- Work to complete -
Transcribe the records exactly from the line with "Témoignages (245, 385)" to the end, both included.

- Record set -
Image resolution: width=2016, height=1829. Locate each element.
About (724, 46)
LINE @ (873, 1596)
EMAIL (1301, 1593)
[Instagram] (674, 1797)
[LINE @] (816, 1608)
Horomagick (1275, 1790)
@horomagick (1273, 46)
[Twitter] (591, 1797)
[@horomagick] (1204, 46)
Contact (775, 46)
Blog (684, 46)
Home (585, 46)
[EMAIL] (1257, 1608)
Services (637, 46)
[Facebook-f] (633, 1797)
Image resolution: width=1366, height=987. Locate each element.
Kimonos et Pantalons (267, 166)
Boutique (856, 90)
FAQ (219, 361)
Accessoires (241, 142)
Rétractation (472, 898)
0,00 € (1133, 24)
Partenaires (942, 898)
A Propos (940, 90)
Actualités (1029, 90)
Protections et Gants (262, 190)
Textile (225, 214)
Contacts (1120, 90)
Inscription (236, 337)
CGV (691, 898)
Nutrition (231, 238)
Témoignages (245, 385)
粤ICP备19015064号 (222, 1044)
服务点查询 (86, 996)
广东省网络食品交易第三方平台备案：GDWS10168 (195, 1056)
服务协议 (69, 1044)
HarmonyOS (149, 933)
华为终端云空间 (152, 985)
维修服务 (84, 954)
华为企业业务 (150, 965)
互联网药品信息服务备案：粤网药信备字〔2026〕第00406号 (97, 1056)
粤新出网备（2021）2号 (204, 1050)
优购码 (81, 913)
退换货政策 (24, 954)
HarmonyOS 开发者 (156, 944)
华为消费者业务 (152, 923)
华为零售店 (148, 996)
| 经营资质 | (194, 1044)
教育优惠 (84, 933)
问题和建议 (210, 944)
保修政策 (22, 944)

- Completed exercise -
Témoignages (245, 385)
粤ICP备19015064号 (222, 1044)
服务点查询 (86, 996)
广东省网络食品交易第三方平台备案：GDWS10168 (195, 1056)
服务协议 (69, 1044)
HarmonyOS (149, 933)
华为终端云空间 (152, 985)
维修服务 (84, 954)
华为企业业务 (150, 965)
互联网药品信息服务备案：粤网药信备字〔2026〕第00406号 (97, 1056)
粤新出网备（2021）2号 (204, 1050)
优购码 (81, 913)
退换货政策 (24, 954)
HarmonyOS 开发者 (156, 944)
华为消费者业务 (152, 923)
华为零售店 (148, 996)
| 经营资质 | (194, 1044)
教育优惠 (84, 933)
问题和建议 (210, 944)
保修政策 (22, 944)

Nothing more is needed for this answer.